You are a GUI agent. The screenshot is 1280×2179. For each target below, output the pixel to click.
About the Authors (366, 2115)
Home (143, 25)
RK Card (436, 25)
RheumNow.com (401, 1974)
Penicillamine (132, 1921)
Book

▸ **Exercise objective**: From the first line to the last, print the listing above exactly.

▸ **Solution below**:
You are a GUI agent. The screenshot is 1280×2179. For each target below, output the pixel to click.
About the Authors (366, 2115)
Home (143, 25)
RK Card (436, 25)
RheumNow.com (401, 1974)
Penicillamine (132, 1921)
Book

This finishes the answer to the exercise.